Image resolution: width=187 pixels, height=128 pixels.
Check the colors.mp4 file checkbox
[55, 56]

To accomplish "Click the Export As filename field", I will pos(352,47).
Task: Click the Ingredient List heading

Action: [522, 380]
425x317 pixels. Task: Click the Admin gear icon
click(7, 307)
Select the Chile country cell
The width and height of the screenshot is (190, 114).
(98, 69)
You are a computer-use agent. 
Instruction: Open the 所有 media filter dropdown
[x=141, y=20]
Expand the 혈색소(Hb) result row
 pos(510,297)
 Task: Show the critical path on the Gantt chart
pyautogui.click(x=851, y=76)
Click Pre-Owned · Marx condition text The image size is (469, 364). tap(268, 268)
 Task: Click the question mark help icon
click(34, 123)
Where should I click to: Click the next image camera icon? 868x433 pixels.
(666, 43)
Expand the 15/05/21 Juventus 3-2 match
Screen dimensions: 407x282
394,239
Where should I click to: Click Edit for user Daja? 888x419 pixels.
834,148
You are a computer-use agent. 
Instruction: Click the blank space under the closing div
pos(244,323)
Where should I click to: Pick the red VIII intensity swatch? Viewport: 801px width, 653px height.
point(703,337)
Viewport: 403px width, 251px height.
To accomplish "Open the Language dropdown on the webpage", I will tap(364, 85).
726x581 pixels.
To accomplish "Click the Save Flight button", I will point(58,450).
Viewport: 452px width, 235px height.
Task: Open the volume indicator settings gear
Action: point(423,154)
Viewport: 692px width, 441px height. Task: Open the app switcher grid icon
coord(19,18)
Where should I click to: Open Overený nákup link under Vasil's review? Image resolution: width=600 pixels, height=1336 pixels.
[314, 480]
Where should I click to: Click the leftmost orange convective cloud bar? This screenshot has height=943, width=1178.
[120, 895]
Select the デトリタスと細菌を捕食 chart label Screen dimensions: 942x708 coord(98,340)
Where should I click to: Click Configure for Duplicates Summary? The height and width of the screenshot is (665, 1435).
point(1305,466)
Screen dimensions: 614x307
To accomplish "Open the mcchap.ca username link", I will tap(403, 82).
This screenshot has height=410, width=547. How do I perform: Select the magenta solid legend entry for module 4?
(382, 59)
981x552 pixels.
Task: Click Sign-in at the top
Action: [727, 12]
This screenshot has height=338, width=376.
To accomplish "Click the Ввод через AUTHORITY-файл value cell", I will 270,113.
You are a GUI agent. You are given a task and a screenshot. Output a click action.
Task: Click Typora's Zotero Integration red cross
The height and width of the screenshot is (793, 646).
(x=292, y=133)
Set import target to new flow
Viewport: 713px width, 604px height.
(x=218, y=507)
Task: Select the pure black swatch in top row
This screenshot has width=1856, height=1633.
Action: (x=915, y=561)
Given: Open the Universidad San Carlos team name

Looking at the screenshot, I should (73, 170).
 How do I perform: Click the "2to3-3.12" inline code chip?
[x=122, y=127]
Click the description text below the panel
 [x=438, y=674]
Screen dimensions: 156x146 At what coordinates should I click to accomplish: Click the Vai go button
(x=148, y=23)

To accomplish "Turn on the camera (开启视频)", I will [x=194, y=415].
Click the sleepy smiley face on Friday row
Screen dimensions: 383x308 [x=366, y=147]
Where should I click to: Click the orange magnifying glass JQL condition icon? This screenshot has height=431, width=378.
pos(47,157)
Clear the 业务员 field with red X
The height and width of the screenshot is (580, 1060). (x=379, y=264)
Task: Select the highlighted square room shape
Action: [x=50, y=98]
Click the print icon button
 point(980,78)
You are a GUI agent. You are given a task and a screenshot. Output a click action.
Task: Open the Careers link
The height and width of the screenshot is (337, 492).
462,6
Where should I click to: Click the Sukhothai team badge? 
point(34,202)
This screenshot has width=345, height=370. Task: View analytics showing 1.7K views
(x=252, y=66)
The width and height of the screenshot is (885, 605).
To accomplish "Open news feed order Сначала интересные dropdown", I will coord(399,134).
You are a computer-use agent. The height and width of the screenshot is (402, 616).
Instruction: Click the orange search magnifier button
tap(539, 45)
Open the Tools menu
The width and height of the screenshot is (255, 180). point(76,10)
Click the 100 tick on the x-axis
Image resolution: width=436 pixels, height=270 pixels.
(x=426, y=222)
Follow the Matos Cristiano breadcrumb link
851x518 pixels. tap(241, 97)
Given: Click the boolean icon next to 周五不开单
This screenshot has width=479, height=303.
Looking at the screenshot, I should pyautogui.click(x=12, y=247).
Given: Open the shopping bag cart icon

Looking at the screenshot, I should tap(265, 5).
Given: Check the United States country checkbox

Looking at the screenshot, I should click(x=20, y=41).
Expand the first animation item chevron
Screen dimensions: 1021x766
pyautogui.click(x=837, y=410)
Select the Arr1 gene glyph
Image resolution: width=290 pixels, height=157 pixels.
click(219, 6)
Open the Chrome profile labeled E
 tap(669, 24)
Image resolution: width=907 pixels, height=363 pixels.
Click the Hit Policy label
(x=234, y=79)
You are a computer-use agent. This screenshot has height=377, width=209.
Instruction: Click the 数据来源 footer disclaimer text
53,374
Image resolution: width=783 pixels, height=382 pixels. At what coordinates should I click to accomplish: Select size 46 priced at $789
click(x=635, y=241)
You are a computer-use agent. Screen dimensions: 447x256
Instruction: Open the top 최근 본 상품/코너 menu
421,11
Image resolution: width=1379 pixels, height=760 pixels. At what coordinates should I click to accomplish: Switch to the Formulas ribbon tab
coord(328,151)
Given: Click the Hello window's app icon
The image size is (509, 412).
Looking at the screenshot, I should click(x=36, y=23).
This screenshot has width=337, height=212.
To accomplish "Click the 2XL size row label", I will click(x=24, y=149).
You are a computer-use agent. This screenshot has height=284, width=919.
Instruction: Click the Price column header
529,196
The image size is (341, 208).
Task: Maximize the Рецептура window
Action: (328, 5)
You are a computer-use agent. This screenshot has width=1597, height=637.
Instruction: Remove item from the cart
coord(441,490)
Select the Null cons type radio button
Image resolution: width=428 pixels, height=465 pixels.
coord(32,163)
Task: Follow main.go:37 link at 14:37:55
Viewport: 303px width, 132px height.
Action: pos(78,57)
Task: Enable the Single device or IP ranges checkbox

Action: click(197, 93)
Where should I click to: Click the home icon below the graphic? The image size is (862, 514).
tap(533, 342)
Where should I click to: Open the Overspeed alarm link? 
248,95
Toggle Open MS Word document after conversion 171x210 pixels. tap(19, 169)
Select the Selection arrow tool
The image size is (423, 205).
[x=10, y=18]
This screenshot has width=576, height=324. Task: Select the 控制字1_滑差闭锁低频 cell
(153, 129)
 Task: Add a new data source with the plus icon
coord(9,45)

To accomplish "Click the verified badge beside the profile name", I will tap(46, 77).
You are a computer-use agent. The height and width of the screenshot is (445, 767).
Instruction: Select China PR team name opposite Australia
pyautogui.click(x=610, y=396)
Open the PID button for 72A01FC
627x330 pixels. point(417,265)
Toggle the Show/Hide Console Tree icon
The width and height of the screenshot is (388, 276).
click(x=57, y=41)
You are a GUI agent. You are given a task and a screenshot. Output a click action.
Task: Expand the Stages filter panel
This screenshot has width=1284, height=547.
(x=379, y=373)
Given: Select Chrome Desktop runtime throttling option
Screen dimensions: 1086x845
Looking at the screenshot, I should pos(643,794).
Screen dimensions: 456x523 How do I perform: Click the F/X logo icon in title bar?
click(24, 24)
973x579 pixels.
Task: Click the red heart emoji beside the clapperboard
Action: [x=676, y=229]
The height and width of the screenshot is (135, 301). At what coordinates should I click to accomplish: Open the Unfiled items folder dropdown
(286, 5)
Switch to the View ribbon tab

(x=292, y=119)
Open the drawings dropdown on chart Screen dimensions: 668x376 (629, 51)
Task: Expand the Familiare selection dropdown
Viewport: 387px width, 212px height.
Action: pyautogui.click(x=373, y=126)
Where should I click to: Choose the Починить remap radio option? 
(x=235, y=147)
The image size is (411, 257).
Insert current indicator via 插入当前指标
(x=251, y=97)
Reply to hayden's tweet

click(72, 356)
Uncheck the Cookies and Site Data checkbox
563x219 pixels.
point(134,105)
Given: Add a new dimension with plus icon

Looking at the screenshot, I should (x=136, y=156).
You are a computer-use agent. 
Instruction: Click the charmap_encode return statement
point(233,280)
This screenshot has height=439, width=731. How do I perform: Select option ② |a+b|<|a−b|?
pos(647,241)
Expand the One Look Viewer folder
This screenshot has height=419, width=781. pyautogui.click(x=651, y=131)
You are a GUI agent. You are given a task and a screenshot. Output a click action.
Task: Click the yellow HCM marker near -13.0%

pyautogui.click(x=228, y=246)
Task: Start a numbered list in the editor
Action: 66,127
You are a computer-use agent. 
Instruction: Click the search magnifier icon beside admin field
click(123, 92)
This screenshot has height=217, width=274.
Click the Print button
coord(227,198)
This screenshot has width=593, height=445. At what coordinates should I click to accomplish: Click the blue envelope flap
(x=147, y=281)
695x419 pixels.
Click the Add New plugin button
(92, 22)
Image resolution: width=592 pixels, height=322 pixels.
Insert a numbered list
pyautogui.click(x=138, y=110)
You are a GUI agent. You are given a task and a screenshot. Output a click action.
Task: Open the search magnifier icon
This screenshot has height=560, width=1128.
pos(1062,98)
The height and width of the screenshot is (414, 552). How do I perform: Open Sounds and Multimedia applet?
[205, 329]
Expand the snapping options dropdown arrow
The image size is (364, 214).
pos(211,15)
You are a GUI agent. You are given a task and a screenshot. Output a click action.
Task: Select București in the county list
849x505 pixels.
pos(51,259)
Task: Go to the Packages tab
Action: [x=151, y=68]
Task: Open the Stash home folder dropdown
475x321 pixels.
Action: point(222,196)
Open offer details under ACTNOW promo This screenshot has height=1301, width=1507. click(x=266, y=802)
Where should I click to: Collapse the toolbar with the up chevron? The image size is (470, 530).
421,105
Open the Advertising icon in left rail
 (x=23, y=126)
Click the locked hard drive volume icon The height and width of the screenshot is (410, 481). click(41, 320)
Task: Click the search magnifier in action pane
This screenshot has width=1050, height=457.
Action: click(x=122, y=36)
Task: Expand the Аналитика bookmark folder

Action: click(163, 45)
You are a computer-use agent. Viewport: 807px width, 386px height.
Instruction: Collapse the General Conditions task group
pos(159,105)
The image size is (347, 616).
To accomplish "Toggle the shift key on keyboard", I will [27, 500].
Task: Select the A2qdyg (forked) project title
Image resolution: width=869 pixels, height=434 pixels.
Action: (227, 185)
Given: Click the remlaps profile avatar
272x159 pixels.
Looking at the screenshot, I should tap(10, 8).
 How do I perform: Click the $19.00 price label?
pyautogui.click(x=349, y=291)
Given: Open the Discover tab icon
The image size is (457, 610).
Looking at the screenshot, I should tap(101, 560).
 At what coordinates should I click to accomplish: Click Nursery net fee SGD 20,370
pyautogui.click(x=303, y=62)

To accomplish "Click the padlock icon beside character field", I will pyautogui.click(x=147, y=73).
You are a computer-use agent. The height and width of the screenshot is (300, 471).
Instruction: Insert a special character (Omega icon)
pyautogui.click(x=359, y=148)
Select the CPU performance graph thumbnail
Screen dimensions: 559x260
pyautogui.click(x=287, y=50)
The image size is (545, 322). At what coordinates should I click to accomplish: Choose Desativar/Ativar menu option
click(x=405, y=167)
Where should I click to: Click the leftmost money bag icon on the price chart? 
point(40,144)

What to produce :: Going back over the entries above, copy word for word every line from the one that has "Where should I click to: Collapse" on through the one that has "is (300, 471).".

Solution ::
Where should I click to: Collapse the toolbar with the up chevron? The image size is (470, 530).
421,105
Open the Advertising icon in left rail
 (x=23, y=126)
Click the locked hard drive volume icon The height and width of the screenshot is (410, 481). click(41, 320)
Task: Click the search magnifier in action pane
This screenshot has width=1050, height=457.
Action: click(x=122, y=36)
Task: Expand the Аналитика bookmark folder

Action: click(163, 45)
You are a computer-use agent. Viewport: 807px width, 386px height.
Instruction: Collapse the General Conditions task group
pos(159,105)
The image size is (347, 616).
To accomplish "Toggle the shift key on keyboard", I will [27, 500].
Task: Select the A2qdyg (forked) project title
Image resolution: width=869 pixels, height=434 pixels.
Action: (227, 185)
Given: Click the remlaps profile avatar
272x159 pixels.
Looking at the screenshot, I should tap(10, 8).
 How do I perform: Click the $19.00 price label?
pyautogui.click(x=349, y=291)
Given: Open the Discover tab icon
The image size is (457, 610).
Looking at the screenshot, I should tap(101, 560).
 At what coordinates should I click to accomplish: Click Nursery net fee SGD 20,370
pyautogui.click(x=303, y=62)

To accomplish "Click the padlock icon beside character field", I will pyautogui.click(x=147, y=73).
You are a computer-use agent. The height and width of the screenshot is (300, 471).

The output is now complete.